#### Aim of the exercise:
Below are some entries. Transcribe the lines from the one holding "Given: Open the map camera controls button" to the one holding "This screenshot has height=565, width=900.", inclusive, but not the pictures among them.
::::::::::
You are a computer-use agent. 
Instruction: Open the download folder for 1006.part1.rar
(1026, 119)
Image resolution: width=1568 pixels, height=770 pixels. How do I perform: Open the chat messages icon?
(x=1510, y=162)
::::::::::
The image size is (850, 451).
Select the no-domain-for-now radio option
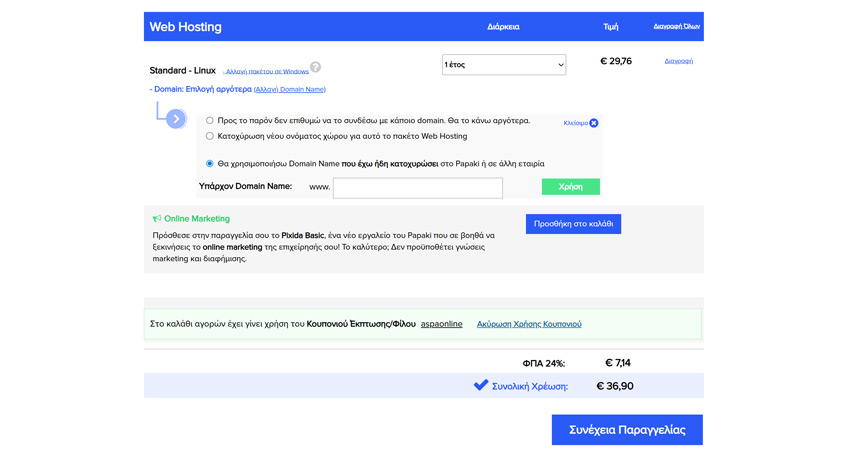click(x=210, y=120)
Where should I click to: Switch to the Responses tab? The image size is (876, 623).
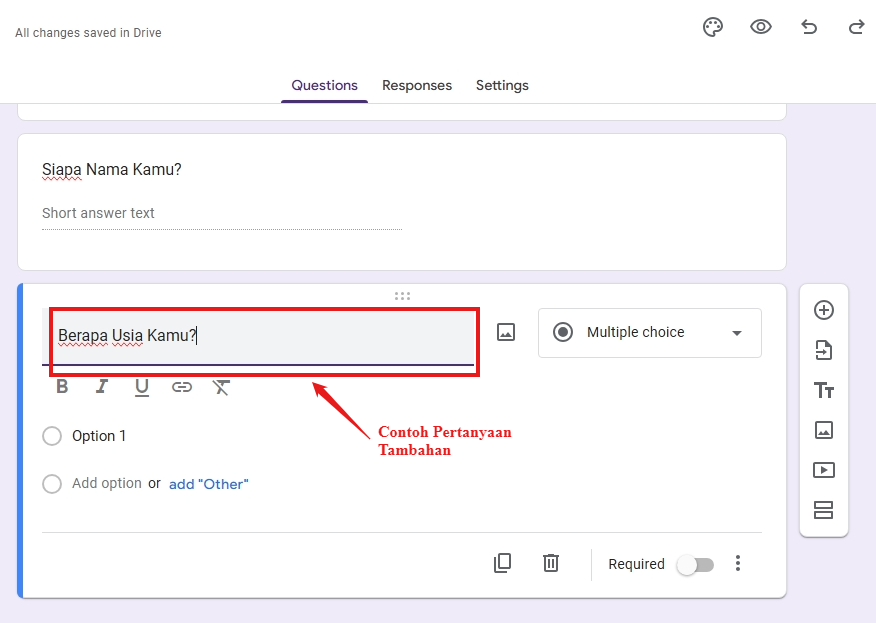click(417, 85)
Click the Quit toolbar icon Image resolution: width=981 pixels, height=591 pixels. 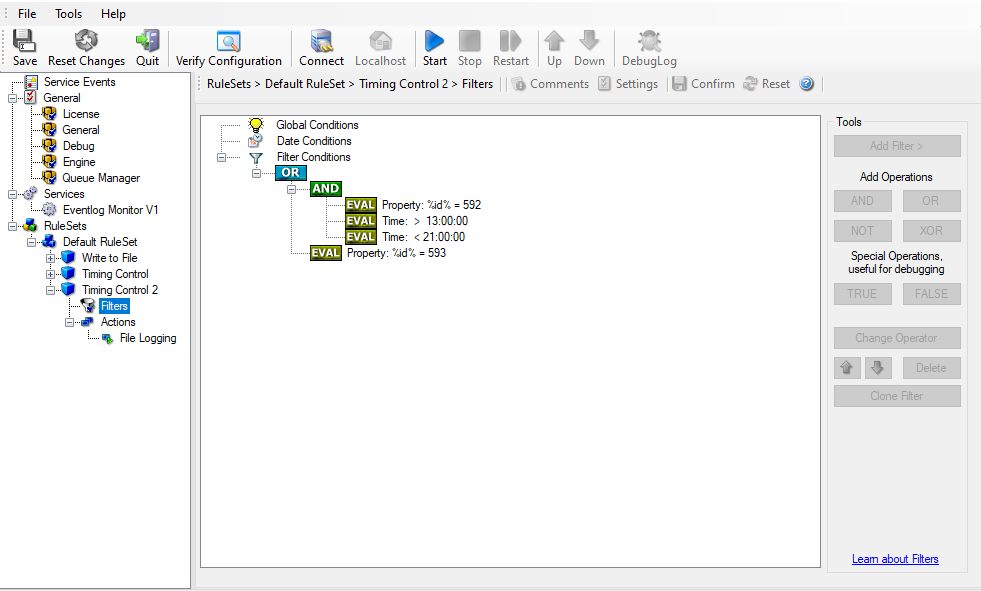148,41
::::::::::
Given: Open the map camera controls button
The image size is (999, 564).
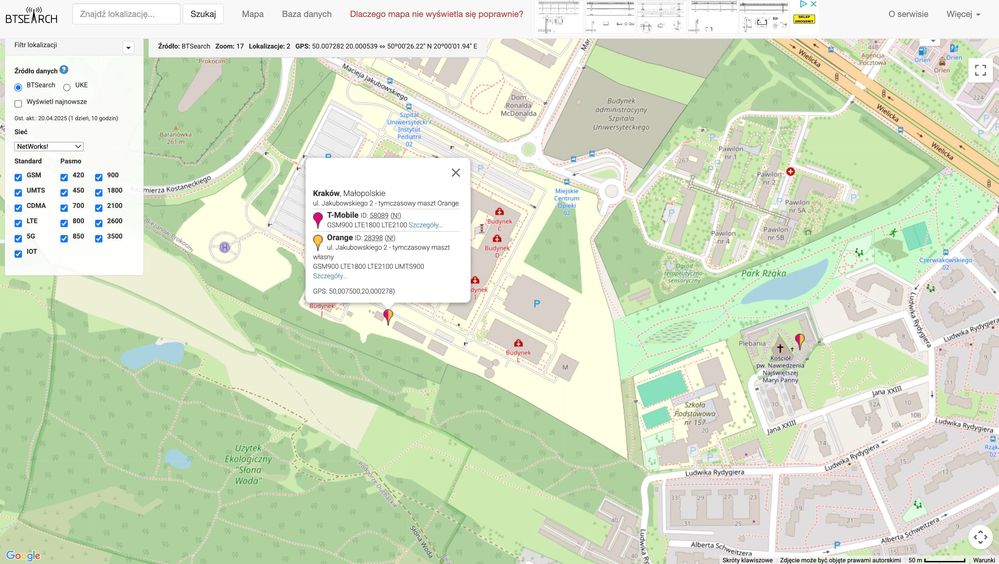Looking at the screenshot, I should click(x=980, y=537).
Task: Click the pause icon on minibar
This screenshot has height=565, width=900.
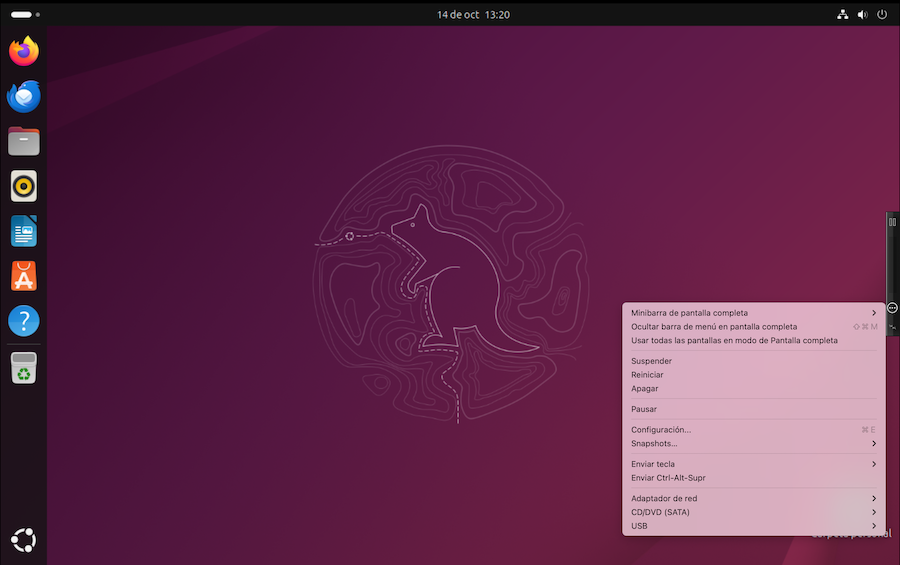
::::::::::
#### Problem solution:
Given: Open the map camera controls button
The image size is (999, 564).
Looking at the screenshot, I should click(x=980, y=537).
Task: Click the pause icon on minibar
This screenshot has height=565, width=900.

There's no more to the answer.